The Art Gym is exhibiting Law's 2007 dual channel projection Caught Between the Stripes. For this work, Law recorded the sight and sound of a large American flag rippling and flapping in the wind. Two versions of the flag video—one in full color (red, white and blue) and one in shades of gray— are projected onto opposite sides of a hanging scrim. Visitors are able to walk in front of the projectors and cast their shadows onto the scrim, causing the projection from the opposite side to show through (gray silhouettes interrupting color and vice versa). Caught Between the Stripes calls attention to the fact that our actions influence and change how national symbols are seen and viewed.
Akihiko Miyoshi was born in Japan and has lived at length in several countries, including Japan, Argentina and the United States. His initial field of undergraduate and graduate study was computer engineering with a focus on real-time and computer operating systems. As Miyoshi explained in a recent conversation, his journey has been less about leaving one country for another and more about migrating from computer engineering to art, and more specifically to photography.
The Art Gym is presenting digital photographs, including works from his 18% Gray and Gray Card series. In his writings about these series Miyoshi emphasizes his interest in addressing the norms and standards of photographic practice. A gray card is a tool that photographers use to produce consistent exposure. However, gray is neither colorless nor neutral; it is made up of the primary colors red, green and blue (RGB). Miyoshi's photographs of a computer screen displaying monochromatic gray images separated into RGB colors reveal a variety of colorful moiré patterns rather than monochrome sameness.
Like Horatio Law's changing relationship of color to gray in Caught Between the Stripes, and Sang-ah Choi's use of gray for images of herself, her husband, Mickey and Minnie in the otherwise colorful Welcome to America, Miyoshi asks us to consider the subtleties and complexity of the color gray and the meaning of its use in art.
Sang-ah Choi grew up and earned bachelor's and master's degrees in art before moving to the U.S. in 1997.

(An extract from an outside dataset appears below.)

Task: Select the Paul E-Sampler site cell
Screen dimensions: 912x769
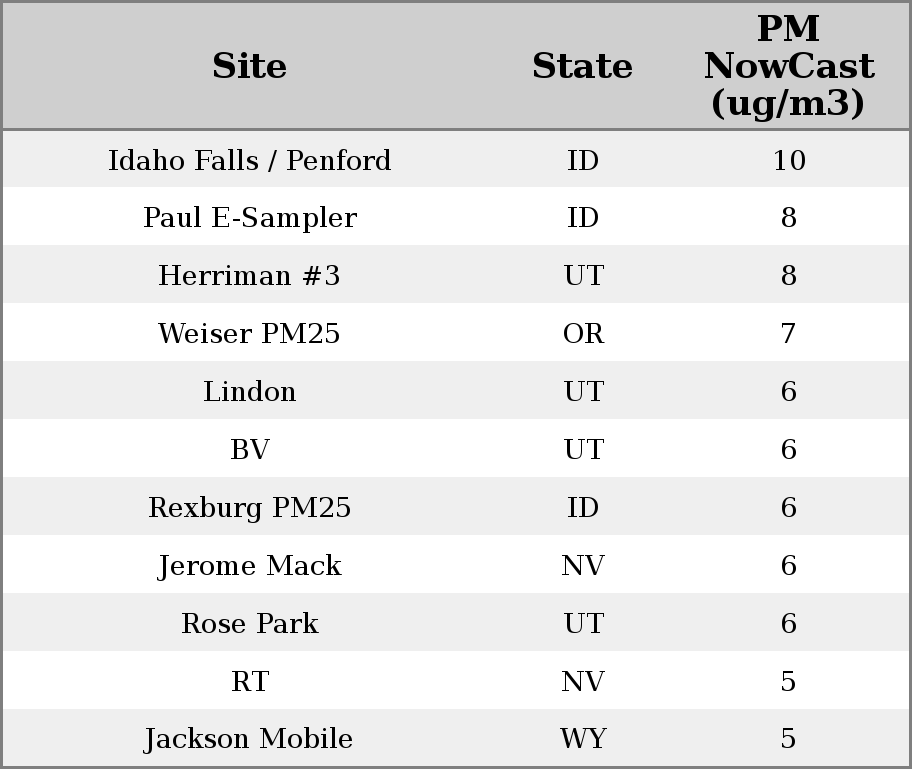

Choi's Welcome to America (2007) conveys the mixed messages and emotions she experienced in applying for a green card, the identity card for permanent residents who are not citizens of the United States. In the painting, the identities of Choi and her husband are obscured as the two find themselves depicted as monochrome cartoon characters, overdrawn with coloring book style outlines of Mayflower era pilgrims, dwarfed by oversized suit wearing Mickey and Minnie Mouse and surrounded by a landscape of brightly colored products and corporate logos.
In other works, Choi draws on her knowledge of Asian and Western art traditions and theory to articulate her response to American culture. In her 2008 Transcontinental Flower and Bird Painting—New York to Oregon, Choi interprets her 2005 cross-country drive to make a new home in Oregon by referencing traditional Korean flower and bird genre painting.
The Art Gym is showing selected photographs from Motoya Nakamura's Being Pulled series. Nakamura moved from Japan to the United States at the age of 26 and like many immigrants, feels the constant pull of two cultures. The artist lives with his wife and sons in Portland, and they travel to Japan to see his family when they can.
Many of the Being Pulled photographs chronicle Nakamura's sons' childhood as he attempts to be their bridge between two cultures and multiple generations. In one image, they sit awkwardly at a formal dinner in Japan, dressed in clothing they would never wear at home in the U.S. In another, one son is shown riding public transportation with his grandmother and grandfather, each absorbed in a separate world. Back in Portland, Nakamura takes them to Oaks Park, its vintage rides reminding him of his own childhood outings with his grandmother to a favorite amusement park in Japan. Many immigrants describe a sense of living in between, of being suspended between two cultures, or as Nakamura expresses it, being pulled.